A particularly tense situation arose in the proceedings when the original sexual abuser gave
evidence under sub poena in the Court. There he acknowledged the sexual offences he had
committed against the accused as a seven year old boy, now some 15 years before, and
mentioned some as having occurred in the boy's own home while the parents were out that
had not previously been disclosed. He agreed with defence counsel that a) his appearance was
similar to that of the deceased, b) the physical circumstances in which the original abuse and
the recent killing took place were similar, c) his sexual approach was similar to that reported
of the deceased, and d) he had used threats and intimidation to prevent the accused as a seven
year old boy from telling his parents what was going on. He said that recently he had pleaded
guilty to representative charges against the boy, and was awaiting sentence in another Court
for what he had done - (later he was given two and a half years imprisonment).
For its part the Crown accepted the evidence of the abuser, but in cross-examination
challenged keenly much of that from the expert witnesses for the defence, without presenting
expert evidence of its own by way of rebuttal.
In the event the Jury found the accused not guilty of murder but guilty of manslaughter, and
the Judge imposed a sentence of five years imprisonment. Now the case is to return to the
Court of Appeal for a ruling as to whether at the time of the killing, the accused could be
considered in law even to be responsible for the acts which led to the death, while suffering
a loss of control under a flashback as found by the Jury.

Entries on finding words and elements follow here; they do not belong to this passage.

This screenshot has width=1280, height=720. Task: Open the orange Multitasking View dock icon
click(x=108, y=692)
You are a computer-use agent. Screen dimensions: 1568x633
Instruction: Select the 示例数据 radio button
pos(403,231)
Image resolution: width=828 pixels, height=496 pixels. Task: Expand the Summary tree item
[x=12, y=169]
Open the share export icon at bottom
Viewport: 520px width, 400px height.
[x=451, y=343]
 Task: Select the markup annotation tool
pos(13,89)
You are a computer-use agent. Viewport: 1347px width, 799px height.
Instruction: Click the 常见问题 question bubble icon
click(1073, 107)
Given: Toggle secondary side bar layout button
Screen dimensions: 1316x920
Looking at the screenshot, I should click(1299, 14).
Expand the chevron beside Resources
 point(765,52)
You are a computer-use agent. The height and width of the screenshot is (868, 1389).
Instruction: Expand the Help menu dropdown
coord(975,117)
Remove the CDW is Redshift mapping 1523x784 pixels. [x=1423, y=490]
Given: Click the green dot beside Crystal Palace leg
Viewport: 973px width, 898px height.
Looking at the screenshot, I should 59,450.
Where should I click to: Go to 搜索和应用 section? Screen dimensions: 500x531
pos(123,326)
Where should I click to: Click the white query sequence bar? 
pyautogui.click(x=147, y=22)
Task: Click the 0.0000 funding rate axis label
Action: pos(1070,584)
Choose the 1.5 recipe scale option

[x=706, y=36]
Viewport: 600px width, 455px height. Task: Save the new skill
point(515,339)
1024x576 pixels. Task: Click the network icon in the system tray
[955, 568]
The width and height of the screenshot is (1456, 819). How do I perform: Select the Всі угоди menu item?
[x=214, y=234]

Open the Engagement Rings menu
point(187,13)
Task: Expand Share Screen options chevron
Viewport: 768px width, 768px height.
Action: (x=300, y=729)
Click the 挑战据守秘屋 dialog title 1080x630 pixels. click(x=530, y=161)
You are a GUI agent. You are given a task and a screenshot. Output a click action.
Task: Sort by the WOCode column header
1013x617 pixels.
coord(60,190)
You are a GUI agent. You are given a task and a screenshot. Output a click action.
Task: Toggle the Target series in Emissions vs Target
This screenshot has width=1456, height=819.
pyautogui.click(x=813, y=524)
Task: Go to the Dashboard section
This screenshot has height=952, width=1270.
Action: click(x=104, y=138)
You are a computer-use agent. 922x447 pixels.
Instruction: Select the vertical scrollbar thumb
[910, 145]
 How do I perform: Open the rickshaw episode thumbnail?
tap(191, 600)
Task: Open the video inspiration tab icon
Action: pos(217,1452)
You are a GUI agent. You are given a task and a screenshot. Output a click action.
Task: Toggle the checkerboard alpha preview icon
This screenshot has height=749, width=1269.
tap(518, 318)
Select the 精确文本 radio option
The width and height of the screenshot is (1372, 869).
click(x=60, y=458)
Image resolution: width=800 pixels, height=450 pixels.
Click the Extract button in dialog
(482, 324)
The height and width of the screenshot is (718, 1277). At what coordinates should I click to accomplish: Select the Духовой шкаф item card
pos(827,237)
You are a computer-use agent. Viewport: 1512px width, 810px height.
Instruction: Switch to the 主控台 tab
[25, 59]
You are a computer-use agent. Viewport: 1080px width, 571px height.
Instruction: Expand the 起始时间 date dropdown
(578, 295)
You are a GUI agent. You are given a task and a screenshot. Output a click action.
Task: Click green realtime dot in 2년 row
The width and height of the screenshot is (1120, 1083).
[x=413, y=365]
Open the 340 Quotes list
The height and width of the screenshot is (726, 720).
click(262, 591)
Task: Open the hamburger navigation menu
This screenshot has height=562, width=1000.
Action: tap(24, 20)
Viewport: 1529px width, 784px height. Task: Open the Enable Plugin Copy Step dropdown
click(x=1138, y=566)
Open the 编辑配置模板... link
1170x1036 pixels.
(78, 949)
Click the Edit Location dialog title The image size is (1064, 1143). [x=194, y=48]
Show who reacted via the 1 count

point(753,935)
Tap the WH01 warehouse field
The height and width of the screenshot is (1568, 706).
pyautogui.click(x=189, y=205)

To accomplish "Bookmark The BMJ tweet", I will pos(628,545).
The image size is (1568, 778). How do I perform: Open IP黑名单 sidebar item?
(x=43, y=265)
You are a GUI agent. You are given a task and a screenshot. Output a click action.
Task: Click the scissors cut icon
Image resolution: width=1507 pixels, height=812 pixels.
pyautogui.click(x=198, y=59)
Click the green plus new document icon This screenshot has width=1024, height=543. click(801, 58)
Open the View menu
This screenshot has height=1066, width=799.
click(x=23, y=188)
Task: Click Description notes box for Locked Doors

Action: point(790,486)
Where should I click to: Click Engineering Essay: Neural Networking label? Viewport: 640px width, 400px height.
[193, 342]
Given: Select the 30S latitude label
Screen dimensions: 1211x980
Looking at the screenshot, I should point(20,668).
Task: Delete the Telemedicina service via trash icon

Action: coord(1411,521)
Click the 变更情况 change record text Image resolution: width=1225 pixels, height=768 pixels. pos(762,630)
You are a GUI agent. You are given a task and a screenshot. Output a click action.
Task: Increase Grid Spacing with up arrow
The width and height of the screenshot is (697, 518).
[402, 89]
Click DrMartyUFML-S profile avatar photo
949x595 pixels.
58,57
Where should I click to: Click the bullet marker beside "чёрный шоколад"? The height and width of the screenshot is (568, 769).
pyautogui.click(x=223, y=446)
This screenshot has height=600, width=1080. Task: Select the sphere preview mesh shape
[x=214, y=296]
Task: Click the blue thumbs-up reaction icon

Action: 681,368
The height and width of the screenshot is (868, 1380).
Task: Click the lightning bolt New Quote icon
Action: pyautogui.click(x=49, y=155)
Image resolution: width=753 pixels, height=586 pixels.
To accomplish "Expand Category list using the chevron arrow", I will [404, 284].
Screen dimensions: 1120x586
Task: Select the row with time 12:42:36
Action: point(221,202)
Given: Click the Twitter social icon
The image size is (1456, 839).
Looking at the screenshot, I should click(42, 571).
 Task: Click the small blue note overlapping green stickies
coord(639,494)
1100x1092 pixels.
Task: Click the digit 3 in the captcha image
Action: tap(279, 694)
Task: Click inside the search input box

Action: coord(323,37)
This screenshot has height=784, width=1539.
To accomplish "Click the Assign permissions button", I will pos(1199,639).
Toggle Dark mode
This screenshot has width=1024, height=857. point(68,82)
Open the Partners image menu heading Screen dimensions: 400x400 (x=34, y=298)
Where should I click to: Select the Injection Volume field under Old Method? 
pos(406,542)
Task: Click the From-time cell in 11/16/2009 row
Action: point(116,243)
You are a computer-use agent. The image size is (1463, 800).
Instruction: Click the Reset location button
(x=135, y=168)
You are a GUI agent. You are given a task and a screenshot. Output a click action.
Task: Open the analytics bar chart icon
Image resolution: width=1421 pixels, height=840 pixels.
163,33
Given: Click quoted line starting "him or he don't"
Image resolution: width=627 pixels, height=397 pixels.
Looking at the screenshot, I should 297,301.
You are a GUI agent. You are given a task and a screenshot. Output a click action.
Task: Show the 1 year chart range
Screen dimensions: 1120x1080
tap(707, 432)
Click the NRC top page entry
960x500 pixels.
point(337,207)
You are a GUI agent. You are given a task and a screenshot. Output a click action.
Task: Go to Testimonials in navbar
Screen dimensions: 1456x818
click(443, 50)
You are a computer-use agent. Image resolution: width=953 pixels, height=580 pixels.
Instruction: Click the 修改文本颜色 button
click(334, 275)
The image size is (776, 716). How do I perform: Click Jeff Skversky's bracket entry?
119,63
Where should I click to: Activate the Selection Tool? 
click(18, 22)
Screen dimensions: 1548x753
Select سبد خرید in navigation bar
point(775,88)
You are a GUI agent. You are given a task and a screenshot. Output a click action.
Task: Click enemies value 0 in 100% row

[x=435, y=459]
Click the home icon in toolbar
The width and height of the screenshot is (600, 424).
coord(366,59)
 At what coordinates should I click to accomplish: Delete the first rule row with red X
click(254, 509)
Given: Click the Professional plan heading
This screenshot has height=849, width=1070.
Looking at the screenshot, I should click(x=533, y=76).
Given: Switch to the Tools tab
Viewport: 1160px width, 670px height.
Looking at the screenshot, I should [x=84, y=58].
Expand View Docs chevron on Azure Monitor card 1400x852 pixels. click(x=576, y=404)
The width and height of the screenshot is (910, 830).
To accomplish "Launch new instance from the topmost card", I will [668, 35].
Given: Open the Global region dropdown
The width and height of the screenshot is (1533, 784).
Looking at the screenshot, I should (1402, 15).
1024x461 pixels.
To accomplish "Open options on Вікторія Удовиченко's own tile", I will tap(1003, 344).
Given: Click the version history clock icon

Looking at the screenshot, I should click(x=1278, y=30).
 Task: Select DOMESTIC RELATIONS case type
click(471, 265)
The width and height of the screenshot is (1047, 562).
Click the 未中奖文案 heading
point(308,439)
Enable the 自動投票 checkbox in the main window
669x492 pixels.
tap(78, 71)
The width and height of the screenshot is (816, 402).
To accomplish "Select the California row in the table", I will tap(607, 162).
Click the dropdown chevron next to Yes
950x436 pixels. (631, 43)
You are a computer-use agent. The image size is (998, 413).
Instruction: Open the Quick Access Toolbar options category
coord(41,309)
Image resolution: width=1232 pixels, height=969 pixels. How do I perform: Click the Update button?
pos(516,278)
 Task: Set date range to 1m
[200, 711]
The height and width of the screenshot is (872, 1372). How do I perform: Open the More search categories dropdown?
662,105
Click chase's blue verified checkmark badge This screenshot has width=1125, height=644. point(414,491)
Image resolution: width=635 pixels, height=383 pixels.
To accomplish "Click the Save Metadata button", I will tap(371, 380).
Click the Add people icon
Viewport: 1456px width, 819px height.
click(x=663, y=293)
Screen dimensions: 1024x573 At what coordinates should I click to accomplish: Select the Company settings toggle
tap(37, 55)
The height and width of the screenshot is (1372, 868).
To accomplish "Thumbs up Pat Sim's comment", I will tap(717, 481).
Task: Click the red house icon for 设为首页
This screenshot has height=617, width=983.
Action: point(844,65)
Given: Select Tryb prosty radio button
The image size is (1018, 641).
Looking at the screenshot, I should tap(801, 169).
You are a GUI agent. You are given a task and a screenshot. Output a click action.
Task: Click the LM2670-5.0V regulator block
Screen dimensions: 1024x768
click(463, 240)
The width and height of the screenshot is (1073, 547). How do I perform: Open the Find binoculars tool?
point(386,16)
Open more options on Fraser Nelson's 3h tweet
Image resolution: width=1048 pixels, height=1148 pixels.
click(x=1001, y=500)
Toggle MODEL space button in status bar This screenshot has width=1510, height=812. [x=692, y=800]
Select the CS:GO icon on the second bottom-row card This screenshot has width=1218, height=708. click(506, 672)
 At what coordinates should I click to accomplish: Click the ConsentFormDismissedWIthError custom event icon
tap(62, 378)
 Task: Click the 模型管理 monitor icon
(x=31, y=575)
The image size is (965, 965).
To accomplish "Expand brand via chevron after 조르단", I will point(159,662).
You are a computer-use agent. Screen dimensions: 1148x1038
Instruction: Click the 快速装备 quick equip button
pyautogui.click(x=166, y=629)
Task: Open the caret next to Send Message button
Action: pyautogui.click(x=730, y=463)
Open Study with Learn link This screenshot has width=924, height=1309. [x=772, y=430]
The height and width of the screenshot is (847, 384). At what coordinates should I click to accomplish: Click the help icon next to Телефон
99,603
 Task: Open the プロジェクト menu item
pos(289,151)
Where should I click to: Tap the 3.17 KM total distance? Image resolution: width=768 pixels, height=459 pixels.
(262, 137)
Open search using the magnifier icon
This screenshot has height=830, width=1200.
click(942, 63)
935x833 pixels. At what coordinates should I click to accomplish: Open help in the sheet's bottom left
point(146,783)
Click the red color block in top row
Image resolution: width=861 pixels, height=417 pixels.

Whatever that particular outcome might be, immediate questions arose as to the immediate
help the accused might have to ensure that he retains open to his once buried memory and
its unfortunate sequalae. Were he not to be able to do this he might develop a chronic
disorder of extreme stress not otherwise specified (DESNOS) (Herman, 1993b). Already there
are positive indications of his move towards recovery that stemmed from the courtroom
confrontation with his earlier abuser - an individualized and 'titrated' treatment situation if
ever there was one that would otherwise have taken many patient therapeutic hours of
imagery to construct and monitor (cf. Courtois 1996). Yet it has to be said that the outcome
for the treatment of posttraumatic reactions is far from encouraging, and that he alternative
of simply leaving the traumatic memory alone and giving the person support for making 'here
and now' adaptations has its advocates (McFarlane & Yehuda, 1996).
Obviousy there is much here for potential abusers, parents, teachers, police, lawyers, clinical
experts in psychiatry and psychology, researchers in behavioural science, the community at
large, as well as antagonists on the topic of buried memories, to consider. May their
interactions be more productive and beneficial in the future than in the past.